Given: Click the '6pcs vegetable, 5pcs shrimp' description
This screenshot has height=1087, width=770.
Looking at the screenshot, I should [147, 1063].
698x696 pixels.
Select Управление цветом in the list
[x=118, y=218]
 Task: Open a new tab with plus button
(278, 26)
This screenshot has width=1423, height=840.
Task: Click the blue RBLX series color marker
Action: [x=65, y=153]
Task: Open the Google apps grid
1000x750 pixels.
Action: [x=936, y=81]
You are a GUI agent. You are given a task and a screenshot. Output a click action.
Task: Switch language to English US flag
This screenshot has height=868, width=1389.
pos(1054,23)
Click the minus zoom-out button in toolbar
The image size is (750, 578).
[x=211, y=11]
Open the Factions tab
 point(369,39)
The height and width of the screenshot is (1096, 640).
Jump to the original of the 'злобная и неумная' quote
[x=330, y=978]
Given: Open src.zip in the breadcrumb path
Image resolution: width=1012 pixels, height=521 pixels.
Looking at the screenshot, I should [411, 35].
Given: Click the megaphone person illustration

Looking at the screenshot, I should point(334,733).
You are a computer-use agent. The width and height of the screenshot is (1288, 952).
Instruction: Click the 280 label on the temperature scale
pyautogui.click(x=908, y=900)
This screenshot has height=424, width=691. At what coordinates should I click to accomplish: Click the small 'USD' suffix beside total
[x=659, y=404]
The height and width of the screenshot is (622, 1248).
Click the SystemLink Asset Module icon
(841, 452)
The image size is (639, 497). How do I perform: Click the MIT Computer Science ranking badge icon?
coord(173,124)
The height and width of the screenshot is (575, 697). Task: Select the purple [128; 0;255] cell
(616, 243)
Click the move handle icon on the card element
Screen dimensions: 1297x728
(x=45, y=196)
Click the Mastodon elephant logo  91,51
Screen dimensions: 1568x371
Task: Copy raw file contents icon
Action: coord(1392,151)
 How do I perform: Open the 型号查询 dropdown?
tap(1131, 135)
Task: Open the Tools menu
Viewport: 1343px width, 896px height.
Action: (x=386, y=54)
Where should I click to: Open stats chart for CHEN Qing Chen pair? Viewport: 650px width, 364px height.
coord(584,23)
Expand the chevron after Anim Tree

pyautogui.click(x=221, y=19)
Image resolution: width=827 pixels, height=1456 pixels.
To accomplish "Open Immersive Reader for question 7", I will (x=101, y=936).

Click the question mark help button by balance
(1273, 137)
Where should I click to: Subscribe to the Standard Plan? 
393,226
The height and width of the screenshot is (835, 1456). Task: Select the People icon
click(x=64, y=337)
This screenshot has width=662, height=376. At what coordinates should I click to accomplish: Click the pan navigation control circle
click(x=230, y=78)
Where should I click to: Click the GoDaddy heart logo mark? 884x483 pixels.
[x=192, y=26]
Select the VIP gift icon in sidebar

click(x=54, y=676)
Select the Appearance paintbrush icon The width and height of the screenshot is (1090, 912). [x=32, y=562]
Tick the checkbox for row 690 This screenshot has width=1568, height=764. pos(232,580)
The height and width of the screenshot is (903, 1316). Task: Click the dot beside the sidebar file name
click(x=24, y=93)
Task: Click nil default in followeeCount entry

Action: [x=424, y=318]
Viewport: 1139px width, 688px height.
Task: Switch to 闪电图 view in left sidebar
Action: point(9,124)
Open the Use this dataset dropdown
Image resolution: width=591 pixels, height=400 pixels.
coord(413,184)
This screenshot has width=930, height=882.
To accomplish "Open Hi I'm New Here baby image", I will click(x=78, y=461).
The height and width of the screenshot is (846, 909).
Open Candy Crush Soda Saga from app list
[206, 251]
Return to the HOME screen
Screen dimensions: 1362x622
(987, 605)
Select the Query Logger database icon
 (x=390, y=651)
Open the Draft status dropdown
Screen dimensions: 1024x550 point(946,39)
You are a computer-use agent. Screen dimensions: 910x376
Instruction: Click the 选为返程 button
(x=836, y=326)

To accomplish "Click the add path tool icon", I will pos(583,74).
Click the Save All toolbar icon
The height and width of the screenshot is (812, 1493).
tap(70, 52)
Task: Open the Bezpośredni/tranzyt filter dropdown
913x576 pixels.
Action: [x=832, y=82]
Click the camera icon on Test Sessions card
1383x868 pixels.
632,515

● Required work
Lay out every line above as a JSON list of strings, one string per line, and leave out the blank lines.

● Task output
[
  "Given: Click the '6pcs vegetable, 5pcs shrimp' description",
  "This screenshot has height=1087, width=770.",
  "Looking at the screenshot, I should [147, 1063].",
  "698x696 pixels.",
  "Select Управление цветом in the list",
  "[x=118, y=218]",
  " Task: Open a new tab with plus button",
  "(278, 26)",
  "This screenshot has width=1423, height=840.",
  "Task: Click the blue RBLX series color marker",
  "Action: [x=65, y=153]",
  "Task: Open the Google apps grid",
  "1000x750 pixels.",
  "Action: [x=936, y=81]",
  "You are a GUI agent. You are given a task and a screenshot. Output a click action.",
  "Task: Switch language to English US flag",
  "This screenshot has height=868, width=1389.",
  "pos(1054,23)",
  "Click the minus zoom-out button in toolbar",
  "The image size is (750, 578).",
  "[x=211, y=11]",
  "Open the Factions tab",
  " point(369,39)",
  "The height and width of the screenshot is (1096, 640).",
  "Jump to the original of the 'злобная и неумная' quote",
  "[x=330, y=978]",
  "Given: Open src.zip in the breadcrumb path",
  "Image resolution: width=1012 pixels, height=521 pixels.",
  "Looking at the screenshot, I should [411, 35].",
  "Given: Click the megaphone person illustration",
  "Looking at the screenshot, I should point(334,733).",
  "You are a computer-use agent. The width and height of the screenshot is (1288, 952).",
  "Instruction: Click the 280 label on the temperature scale",
  "pyautogui.click(x=908, y=900)",
  "This screenshot has height=424, width=691. At what coordinates should I click to accomplish: Click the small 'USD' suffix beside total",
  "[x=659, y=404]",
  "The height and width of the screenshot is (622, 1248).",
  "Click the SystemLink Asset Module icon",
  "(841, 452)",
  "The image size is (639, 497). How do I perform: Click the MIT Computer Science ranking badge icon?",
  "coord(173,124)",
  "The height and width of the screenshot is (575, 697). Task: Select the purple [128; 0;255] cell",
  "(616, 243)",
  "Click the move handle icon on the card element",
  "Screen dimensions: 1297x728",
  "(x=45, y=196)",
  "Click the Mastodon elephant logo  91,51",
  "Screen dimensions: 1568x371",
  "Task: Copy raw file contents icon",
  "Action: coord(1392,151)",
  " How do I perform: Open the 型号查询 dropdown?",
  "tap(1131, 135)",
  "Task: Open the Tools menu",
  "Viewport: 1343px width, 896px height.",
  "Action: (x=386, y=54)",
  "Where should I click to: Open stats chart for CHEN Qing Chen pair? Viewport: 650px width, 364px height.",
  "coord(584,23)",
  "Expand the chevron after Anim Tree",
  "pyautogui.click(x=221, y=19)",
  "Image resolution: width=827 pixels, height=1456 pixels.",
  "To accomplish \"Open Immersive Reader for question 7\", I will (x=101, y=936).",
  "Click the question mark help button by balance",
  "(1273, 137)",
  "Where should I click to: Subscribe to the Standard Plan? ",
  "393,226",
  "The height and width of the screenshot is (835, 1456). Task: Select the People icon",
  "click(x=64, y=337)",
  "This screenshot has width=662, height=376. At what coordinates should I click to accomplish: Click the pan navigation control circle",
  "click(x=230, y=78)",
  "Where should I click to: Click the GoDaddy heart logo mark? 884x483 pixels.",
  "[x=192, y=26]",
  "Select the VIP gift icon in sidebar",
  "click(x=54, y=676)",
  "Select the Appearance paintbrush icon The width and height of the screenshot is (1090, 912). [x=32, y=562]",
  "Tick the checkbox for row 690 This screenshot has width=1568, height=764. pos(232,580)",
  "The height and width of the screenshot is (903, 1316). Task: Click the dot beside the sidebar file name",
  "click(x=24, y=93)",
  "Task: Click nil default in followeeCount entry",
  "Action: [x=424, y=318]",
  "Viewport: 1139px width, 688px height.",
  "Task: Switch to 闪电图 view in left sidebar",
  "Action: point(9,124)",
  "Open the Use this dataset dropdown",
  "Image resolution: width=591 pixels, height=400 pixels.",
  "coord(413,184)",
  "This screenshot has width=930, height=882.",
  "To accomplish \"Open Hi I'm New Here baby image\", I will click(x=78, y=461).",
  "The height and width of the screenshot is (846, 909).",
  "Open Candy Crush Soda Saga from app list",
  "[206, 251]",
  "Return to the HOME screen",
  "Screen dimensions: 1362x622",
  "(987, 605)",
  "Select the Query Logger database icon",
  " (x=390, y=651)",
  "Open the Draft status dropdown",
  "Screen dimensions: 1024x550 point(946,39)",
  "You are a computer-use agent. Screen dimensions: 910x376",
  "Instruction: Click the 选为返程 button",
  "(x=836, y=326)",
  "To accomplish \"Click the add path tool icon\", I will pos(583,74).",
  "Click the Save All toolbar icon",
  "The height and width of the screenshot is (812, 1493).",
  "tap(70, 52)",
  "Task: Open the Bezpośredni/tranzyt filter dropdown",
  "913x576 pixels.",
  "Action: [x=832, y=82]",
  "Click the camera icon on Test Sessions card",
  "1383x868 pixels.",
  "632,515"
]